* [PROBLEM TO WORK ON] Where in the data below does the word "computer" appear? Copy each line that holds it.
***** SUPPLIED RECORDS *****
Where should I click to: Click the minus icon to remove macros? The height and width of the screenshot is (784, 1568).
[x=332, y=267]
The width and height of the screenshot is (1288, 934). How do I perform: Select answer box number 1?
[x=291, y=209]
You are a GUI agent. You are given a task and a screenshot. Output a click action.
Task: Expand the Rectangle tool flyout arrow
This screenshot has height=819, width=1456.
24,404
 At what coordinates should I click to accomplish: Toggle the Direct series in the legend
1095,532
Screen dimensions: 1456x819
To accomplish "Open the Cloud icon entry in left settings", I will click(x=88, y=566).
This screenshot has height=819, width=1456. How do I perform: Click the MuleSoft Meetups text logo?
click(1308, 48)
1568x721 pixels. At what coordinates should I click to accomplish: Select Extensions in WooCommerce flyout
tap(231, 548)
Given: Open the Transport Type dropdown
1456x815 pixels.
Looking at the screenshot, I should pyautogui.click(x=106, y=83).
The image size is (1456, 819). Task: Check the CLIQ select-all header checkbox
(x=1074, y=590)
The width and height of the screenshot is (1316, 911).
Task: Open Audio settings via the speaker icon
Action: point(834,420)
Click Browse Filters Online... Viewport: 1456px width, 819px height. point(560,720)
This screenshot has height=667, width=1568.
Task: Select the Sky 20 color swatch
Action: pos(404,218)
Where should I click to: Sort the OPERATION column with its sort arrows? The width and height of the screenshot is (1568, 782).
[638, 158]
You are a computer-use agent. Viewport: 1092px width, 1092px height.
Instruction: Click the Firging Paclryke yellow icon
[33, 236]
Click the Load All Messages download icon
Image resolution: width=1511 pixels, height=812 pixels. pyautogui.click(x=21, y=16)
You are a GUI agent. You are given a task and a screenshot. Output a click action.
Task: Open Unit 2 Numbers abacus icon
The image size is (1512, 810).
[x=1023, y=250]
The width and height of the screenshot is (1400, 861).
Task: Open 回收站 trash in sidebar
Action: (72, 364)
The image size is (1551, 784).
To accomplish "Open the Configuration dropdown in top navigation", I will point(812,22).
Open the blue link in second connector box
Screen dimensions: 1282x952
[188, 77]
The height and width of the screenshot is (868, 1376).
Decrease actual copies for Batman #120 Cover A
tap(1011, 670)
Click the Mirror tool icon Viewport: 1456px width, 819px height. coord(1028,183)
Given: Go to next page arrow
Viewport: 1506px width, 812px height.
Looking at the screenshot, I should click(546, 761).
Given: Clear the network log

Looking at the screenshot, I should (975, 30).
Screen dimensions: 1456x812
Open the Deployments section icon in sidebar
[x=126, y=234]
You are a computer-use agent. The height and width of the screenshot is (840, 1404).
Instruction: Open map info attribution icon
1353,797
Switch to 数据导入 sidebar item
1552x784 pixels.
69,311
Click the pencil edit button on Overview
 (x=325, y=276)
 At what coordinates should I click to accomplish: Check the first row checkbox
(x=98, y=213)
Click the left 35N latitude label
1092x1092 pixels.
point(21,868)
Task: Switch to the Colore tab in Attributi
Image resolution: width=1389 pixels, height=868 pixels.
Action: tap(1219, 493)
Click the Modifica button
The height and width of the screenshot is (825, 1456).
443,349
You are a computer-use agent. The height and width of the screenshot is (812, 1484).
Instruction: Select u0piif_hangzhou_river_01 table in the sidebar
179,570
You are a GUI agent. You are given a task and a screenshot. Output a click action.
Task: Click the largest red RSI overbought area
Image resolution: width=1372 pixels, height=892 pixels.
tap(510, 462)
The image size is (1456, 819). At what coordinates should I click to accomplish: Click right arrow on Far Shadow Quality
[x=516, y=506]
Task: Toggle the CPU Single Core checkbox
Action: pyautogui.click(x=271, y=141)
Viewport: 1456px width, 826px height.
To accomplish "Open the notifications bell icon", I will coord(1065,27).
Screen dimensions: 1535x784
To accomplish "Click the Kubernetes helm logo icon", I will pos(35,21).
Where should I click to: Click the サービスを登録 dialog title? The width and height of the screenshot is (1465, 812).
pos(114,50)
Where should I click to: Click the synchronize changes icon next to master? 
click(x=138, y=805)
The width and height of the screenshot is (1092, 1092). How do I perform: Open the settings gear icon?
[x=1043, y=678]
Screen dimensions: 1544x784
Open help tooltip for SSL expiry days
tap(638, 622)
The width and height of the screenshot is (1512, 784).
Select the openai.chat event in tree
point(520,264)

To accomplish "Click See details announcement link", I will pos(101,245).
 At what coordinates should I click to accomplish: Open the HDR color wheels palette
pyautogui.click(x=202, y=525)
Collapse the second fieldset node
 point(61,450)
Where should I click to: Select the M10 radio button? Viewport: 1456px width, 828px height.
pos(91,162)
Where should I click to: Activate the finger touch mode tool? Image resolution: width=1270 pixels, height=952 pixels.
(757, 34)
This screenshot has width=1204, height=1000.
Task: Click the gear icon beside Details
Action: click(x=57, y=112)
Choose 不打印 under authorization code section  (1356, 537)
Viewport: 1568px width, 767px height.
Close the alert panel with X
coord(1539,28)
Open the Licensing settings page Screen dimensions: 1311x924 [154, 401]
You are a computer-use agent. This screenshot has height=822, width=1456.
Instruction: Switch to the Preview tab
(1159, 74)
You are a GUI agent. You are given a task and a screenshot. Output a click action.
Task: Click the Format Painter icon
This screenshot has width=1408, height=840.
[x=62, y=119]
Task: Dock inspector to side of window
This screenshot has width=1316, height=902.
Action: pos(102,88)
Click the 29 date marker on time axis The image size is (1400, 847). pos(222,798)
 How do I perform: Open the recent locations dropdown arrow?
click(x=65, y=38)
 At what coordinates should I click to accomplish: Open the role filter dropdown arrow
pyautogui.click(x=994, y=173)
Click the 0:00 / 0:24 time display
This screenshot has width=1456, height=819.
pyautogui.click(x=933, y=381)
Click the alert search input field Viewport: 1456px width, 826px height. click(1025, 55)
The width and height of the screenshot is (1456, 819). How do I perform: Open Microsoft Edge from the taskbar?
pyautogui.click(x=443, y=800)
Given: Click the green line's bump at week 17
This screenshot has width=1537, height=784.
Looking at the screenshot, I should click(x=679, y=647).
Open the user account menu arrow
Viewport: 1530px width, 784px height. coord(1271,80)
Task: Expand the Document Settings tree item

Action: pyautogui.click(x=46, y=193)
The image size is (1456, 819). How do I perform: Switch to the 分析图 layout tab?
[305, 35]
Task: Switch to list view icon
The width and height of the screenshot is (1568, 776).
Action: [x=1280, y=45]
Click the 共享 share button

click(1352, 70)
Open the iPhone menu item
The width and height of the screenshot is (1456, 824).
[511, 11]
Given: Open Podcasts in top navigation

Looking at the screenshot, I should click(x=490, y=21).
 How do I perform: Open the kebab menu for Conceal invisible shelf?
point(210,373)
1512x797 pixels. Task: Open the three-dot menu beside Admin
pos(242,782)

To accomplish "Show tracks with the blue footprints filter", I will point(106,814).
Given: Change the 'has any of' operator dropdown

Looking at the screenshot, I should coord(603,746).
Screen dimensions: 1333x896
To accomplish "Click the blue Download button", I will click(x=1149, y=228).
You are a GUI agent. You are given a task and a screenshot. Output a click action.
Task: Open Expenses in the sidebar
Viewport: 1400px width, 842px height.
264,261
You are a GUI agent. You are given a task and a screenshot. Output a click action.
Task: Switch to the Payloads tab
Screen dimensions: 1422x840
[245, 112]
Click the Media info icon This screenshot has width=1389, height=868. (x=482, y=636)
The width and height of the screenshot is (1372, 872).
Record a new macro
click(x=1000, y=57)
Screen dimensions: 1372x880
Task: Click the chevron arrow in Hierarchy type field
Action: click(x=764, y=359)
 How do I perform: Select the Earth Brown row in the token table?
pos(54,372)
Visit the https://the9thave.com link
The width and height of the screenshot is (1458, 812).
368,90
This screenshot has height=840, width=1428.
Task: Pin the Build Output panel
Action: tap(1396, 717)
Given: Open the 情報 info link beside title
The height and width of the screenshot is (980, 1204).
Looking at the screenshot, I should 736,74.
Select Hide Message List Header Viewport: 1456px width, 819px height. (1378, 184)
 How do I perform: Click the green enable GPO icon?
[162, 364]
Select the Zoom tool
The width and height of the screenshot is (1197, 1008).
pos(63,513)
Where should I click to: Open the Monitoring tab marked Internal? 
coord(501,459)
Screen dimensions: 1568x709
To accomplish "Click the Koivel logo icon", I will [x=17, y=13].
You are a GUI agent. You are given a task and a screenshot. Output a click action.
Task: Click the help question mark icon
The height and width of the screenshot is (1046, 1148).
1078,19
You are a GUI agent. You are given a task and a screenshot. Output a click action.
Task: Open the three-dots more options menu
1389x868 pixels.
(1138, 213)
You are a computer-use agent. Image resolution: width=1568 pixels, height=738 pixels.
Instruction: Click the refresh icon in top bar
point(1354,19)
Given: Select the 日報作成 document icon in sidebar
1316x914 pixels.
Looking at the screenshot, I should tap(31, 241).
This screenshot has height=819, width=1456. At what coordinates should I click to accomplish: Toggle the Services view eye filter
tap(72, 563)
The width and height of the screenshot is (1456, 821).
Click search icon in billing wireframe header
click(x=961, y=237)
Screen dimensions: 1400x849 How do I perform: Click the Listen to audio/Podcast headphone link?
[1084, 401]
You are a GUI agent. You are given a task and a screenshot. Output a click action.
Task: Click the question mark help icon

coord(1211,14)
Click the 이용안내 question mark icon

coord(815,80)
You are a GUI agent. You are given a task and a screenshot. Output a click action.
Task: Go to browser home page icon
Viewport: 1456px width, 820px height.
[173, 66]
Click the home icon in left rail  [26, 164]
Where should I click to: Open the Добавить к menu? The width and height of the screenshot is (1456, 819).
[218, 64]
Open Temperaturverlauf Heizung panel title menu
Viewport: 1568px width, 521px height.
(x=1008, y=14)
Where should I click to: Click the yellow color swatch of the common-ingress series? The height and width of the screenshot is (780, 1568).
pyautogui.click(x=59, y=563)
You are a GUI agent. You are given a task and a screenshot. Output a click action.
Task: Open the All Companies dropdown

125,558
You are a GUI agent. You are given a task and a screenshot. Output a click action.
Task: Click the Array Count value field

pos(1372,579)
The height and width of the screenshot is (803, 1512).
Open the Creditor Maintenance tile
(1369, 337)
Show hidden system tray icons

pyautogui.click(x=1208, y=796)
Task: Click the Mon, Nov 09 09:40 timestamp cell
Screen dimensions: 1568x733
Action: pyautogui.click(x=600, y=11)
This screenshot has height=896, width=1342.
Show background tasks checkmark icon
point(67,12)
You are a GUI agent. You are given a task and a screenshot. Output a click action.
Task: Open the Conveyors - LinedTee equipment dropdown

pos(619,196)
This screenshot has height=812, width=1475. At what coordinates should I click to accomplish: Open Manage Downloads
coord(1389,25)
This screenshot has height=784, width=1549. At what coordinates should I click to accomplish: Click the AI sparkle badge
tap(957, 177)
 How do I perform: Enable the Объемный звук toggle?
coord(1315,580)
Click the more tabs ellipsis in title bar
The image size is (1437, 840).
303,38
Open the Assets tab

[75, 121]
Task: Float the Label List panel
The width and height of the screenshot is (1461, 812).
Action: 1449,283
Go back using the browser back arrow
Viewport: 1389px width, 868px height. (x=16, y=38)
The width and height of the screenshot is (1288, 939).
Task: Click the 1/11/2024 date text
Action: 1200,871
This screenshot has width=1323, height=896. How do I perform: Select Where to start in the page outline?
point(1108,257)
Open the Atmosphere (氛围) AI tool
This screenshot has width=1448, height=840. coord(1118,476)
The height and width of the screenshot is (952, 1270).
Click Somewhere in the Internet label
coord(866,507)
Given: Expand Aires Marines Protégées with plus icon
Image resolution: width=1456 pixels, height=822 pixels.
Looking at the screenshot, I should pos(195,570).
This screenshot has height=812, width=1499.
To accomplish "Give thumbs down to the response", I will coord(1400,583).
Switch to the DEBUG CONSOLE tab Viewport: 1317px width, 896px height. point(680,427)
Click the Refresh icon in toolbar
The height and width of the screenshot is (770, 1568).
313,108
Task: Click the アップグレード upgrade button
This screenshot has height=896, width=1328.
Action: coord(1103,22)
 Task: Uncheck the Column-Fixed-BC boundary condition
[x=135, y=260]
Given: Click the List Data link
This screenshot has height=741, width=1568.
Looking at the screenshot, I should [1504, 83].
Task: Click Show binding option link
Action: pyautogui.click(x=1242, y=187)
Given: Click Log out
*****
* [ANSWER TO THE EXERCISE]
You are a computer-use agent. Viewport: 1092px width, 1092px height.
You are a computer-use agent. The height and width of the screenshot is (840, 1404).
You are a computer-use agent. The height and width of the screenshot is (812, 1484).
You are a computer-use agent. This screenshot has height=822, width=1456.
You are a computer-use agent. Image resolution: width=1568 pixels, height=738 pixels.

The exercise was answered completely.